Hi Juliana, I have succesfully prepared libraries with the TruSeq and small RNA Sample Preparation Kit with RNA from around 300-800ul mouse serum. I get around 500ng/ml of RNA from mouse serum (quantified by Qubit Fluorometer). Human serum/plasma tend to have a lower concentration of RNA than mouse. I would extract RNA from as much plasma you can get and pre-concentrate it (speed-vac). Hope it helps.
But what extraction protocol are you using? because I'm following instructions from miRNeasy plasma kit, and I've achieved 40-60pg/uL on Bioanalyzer (with 200uL as starting material). Then I tried to extract from 1mL plasma but the concentration was similar...
Hi Juliana, I don't think Bioanalyser is the best for quantification of RNA, at least I'm my hands it shows completely untrue values. As a test, run a known concentration of any RNA synthetic ( try maybe a range of concentrations- 20ng/ml, 100ng/ml, 500ng/ml) and see if this is true for you too. And maybe try the same with nano-drop.
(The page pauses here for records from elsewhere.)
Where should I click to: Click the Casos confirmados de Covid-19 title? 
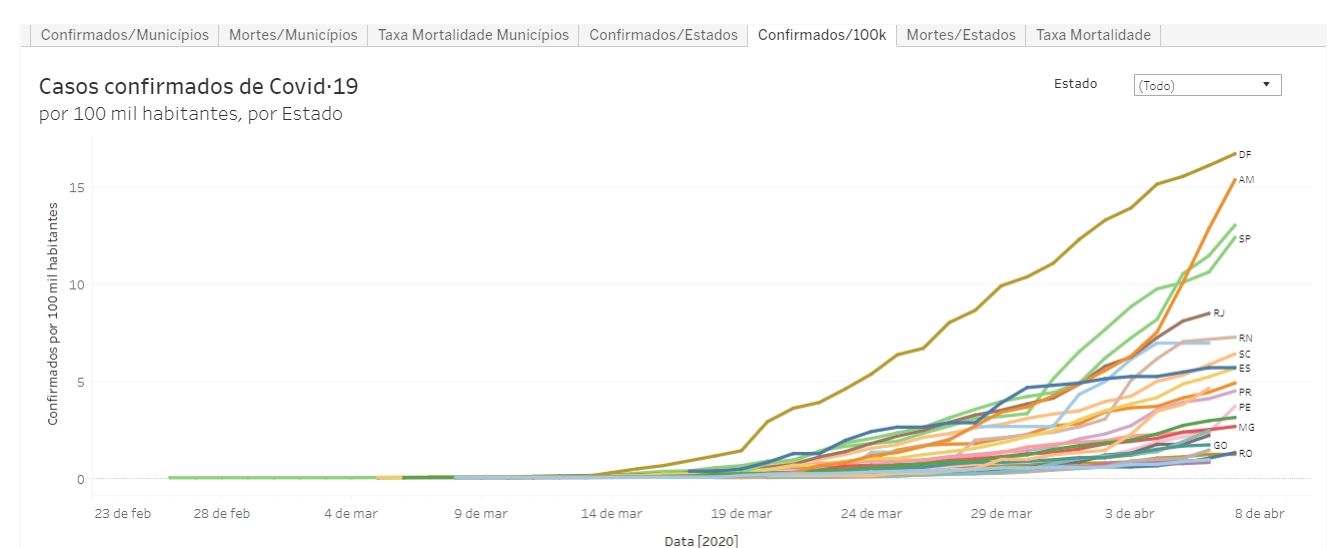(198, 88)
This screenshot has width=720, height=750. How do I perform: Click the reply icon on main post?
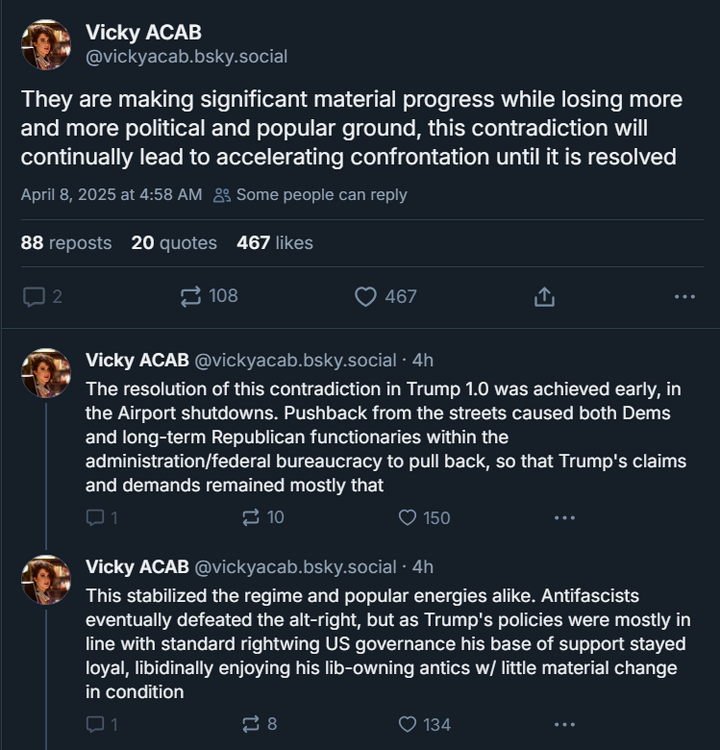coord(34,296)
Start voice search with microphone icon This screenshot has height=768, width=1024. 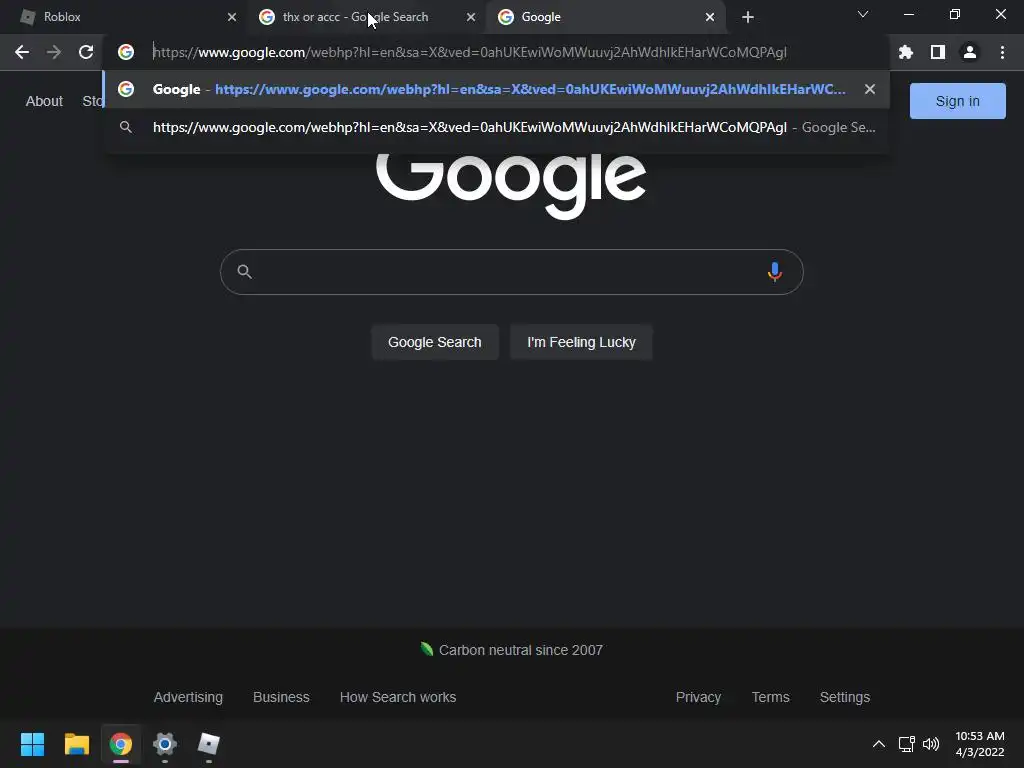coord(775,272)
I know that the quantification limits are not brilliant. I extract with miRVANA Paris, but I know people also use the Qiagen kit for other liquid samples and work fine. For quantification I use Qubit-Invitrogen.
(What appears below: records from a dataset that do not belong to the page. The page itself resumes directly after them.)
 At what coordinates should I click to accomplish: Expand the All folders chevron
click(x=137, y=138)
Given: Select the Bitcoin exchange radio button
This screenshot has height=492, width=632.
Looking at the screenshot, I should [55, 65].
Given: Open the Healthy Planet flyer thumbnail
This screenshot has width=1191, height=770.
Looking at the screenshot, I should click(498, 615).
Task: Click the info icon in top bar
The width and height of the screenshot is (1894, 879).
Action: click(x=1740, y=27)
I tested some samples on Nanodrop and the purity was very low. I would like to know if you modified any steps in the extraction protocol to achieve better results on quantification and purity quality.
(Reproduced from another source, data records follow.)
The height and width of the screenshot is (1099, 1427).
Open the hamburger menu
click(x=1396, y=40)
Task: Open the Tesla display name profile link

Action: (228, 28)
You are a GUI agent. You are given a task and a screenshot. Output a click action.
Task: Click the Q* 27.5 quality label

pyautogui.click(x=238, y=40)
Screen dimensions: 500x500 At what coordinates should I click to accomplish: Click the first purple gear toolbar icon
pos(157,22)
We don't prepare microRNAs from serum or plasma, but total RNA (of which only a fraction is microRNA). For mouse and human serum/plasma, we start with 100 or 200 µl, respectively (no linear benefit of using more). We typically get yields in the 5-25 ng/µl range (in 14 µl eluate using the micro columns from the Qiagen miRNeasy Serum/Plasma Kit). Yield and concentration are variable, e.g. serum from cancer patient or tumor bearing mouse has much higher circulating RNA concentration. More information on our microRNA gene expression services in the link below.
I'm obtaining the same total RNA as you from serum using mirVana Paris kit but when I measure in Qubit 1.0 the RNA is not detected. I wonder if this concentration can be only with DNA contamination (I really hope not). Can I trust Nanodrop for NGS applications once Qubit can't measure my RNA samples?
I have also isolated total RNA with the Qiagen miRNeasy Serum/Plasma kit. Only when I measure the concentration with the Qubit I get stock concentrations ranging from 0.57 - 5.21 ng/ul. I was wondering whether you changed something in the protocol of Qiagen? And did you als make cDNA from your samples? Because I would like to use Taqman for making cDNA of a specific miRNA, but the protocol uses total RNA as starting material, but I did not measure total RNA, and it appears that the Nanodrop is very inaccurate at these low concentrations (so I am unable to measure total RNA). How did you manage that problem? Did you do a dilution series with the total RNA you have isolated?